Recorded data:
=-=-=-=-=

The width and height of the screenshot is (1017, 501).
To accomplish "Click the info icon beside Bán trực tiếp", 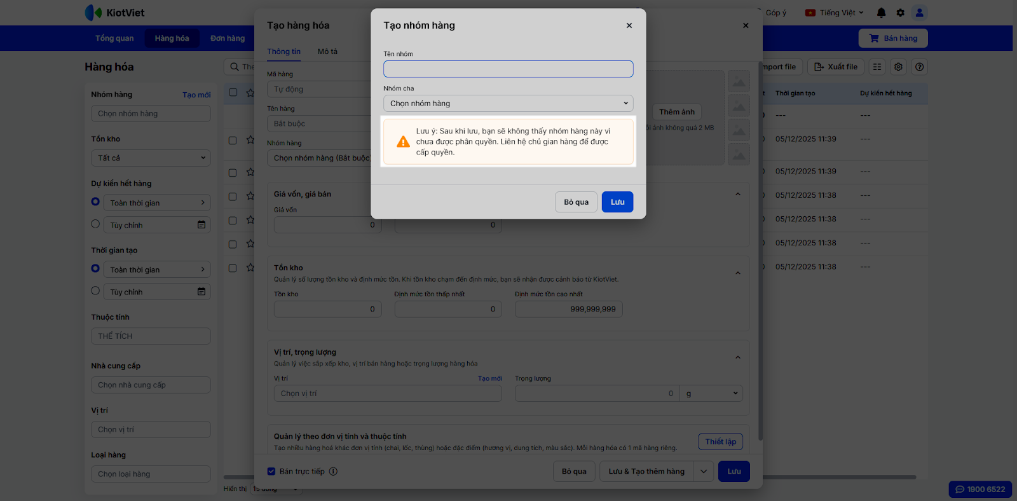I will pos(333,471).
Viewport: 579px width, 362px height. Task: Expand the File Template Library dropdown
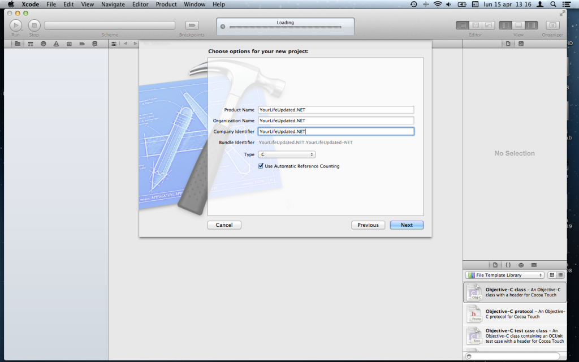click(x=504, y=275)
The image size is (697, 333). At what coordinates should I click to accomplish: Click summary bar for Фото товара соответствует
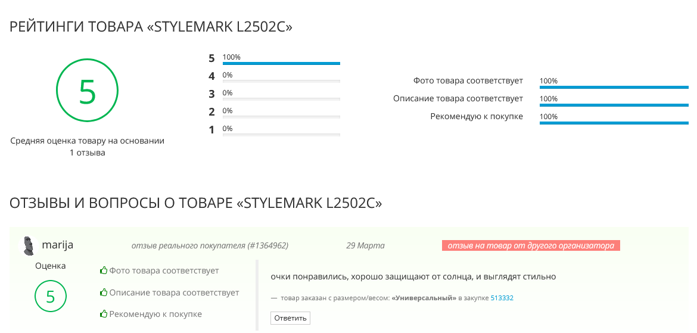[x=614, y=87]
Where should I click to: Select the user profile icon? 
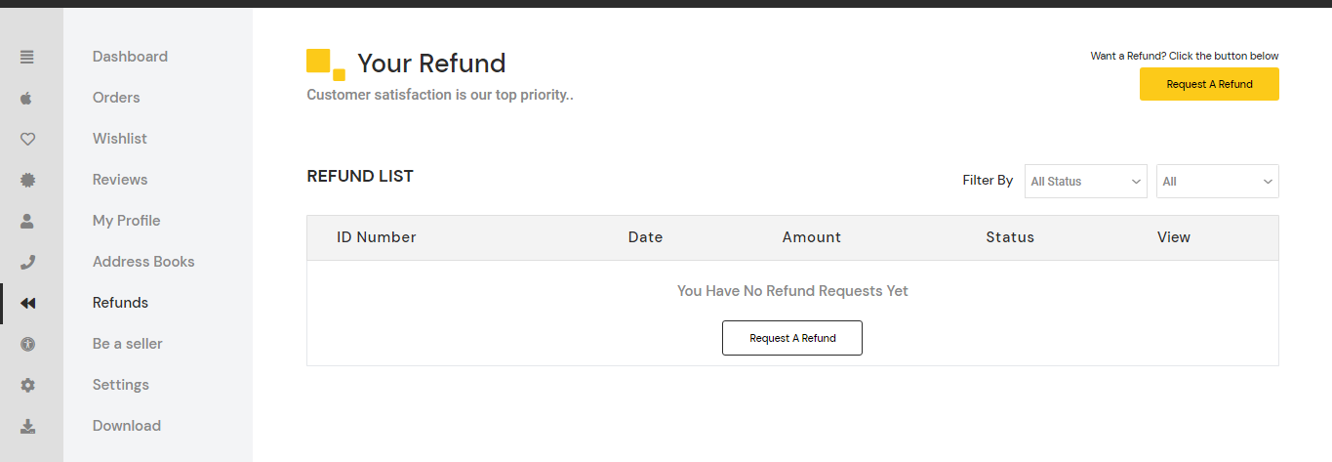click(x=27, y=221)
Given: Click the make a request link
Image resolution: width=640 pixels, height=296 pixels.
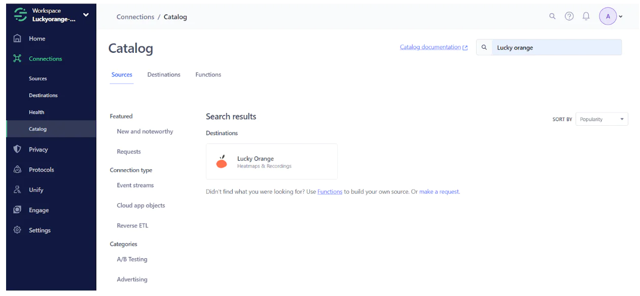Looking at the screenshot, I should tap(439, 192).
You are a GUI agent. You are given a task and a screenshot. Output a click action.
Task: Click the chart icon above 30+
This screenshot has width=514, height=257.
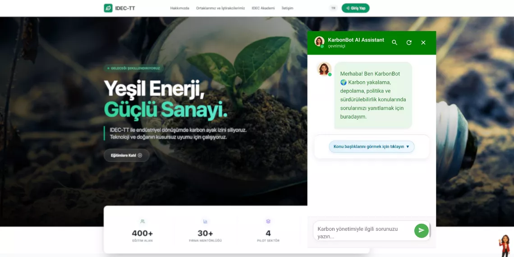point(205,221)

=-=-=-=-=

Set down again, exactly, the lines from the one with "Viewport: 579px width, 362px" to the last line of the data, both included and pictures excluded.

Viewport: 579px width, 362px height. Task: Expand the File Template Library dropdown
click(x=504, y=275)
The image size is (697, 333). At what coordinates should I click to accomplish: Click summary bar for Фото товара соответствует
[x=614, y=87]
Where should I click to: Select the user profile icon? 
click(x=27, y=221)
Given: Click the make a request link
Image resolution: width=640 pixels, height=296 pixels.
Looking at the screenshot, I should tap(439, 192).
You are a GUI agent. You are given a task and a screenshot. Output a click action.
Task: Click the chart icon above 30+
This screenshot has width=514, height=257.
point(205,221)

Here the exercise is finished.